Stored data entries
=== Section Start ===
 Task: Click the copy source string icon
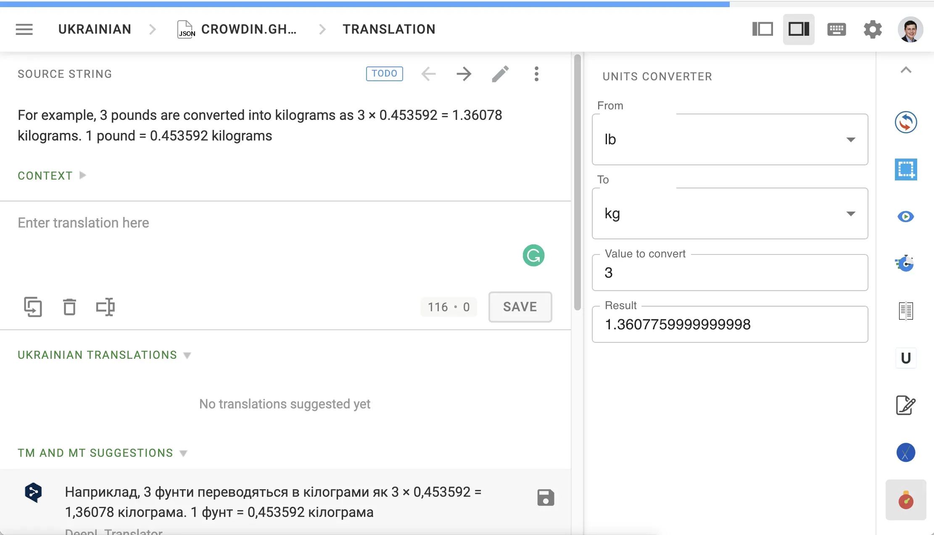click(x=33, y=307)
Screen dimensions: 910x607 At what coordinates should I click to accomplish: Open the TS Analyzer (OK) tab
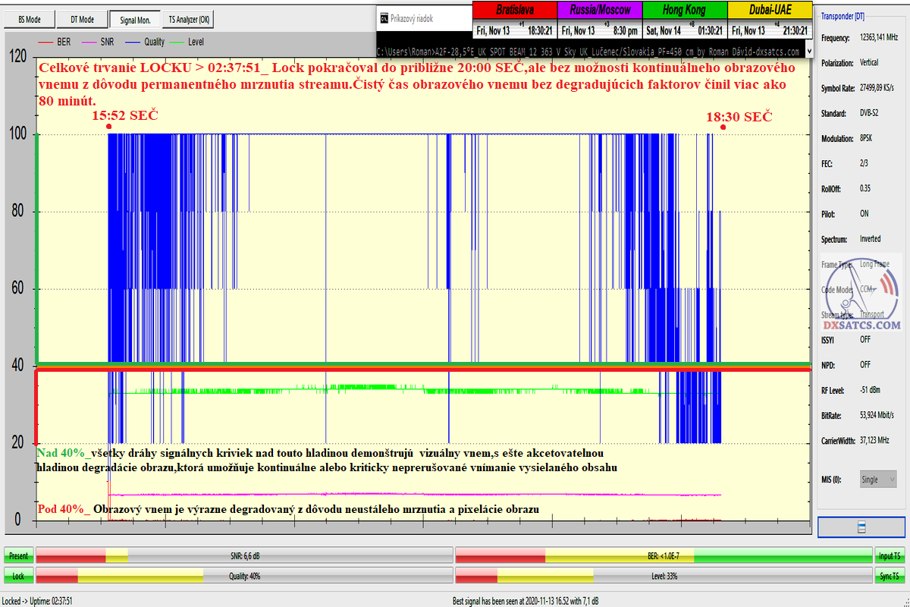pos(189,19)
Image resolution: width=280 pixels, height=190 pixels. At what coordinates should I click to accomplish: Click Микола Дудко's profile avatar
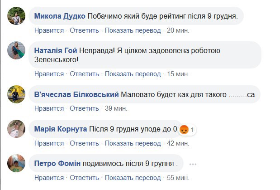point(17,17)
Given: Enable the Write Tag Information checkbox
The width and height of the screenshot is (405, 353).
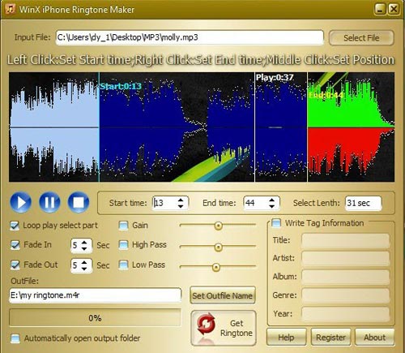Looking at the screenshot, I should pos(276,223).
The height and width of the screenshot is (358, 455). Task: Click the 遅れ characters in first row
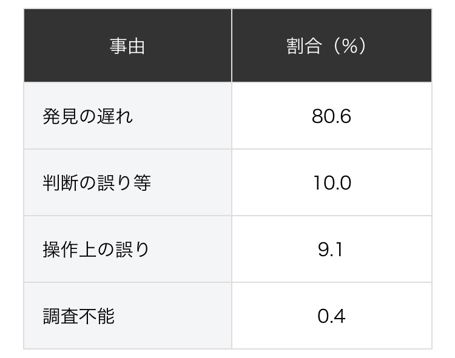[x=115, y=116]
=== Section End ===
■ WORK TASK:
Copy all records exactly, no images.

■ WRITTEN RESPONSE:
 Task: Click the copy source string icon
click(x=33, y=307)
Screen dimensions: 910x607 At what coordinates should I click to accomplish: Open the TS Analyzer (OK) tab
pos(189,19)
Image resolution: width=280 pixels, height=190 pixels. At what coordinates should I click to accomplish: Click Микола Дудко's profile avatar
point(17,17)
Given: Enable the Write Tag Information checkbox
The width and height of the screenshot is (405, 353).
Looking at the screenshot, I should pos(276,223).
The height and width of the screenshot is (358, 455). Task: Click the 遅れ characters in first row
[x=115, y=116]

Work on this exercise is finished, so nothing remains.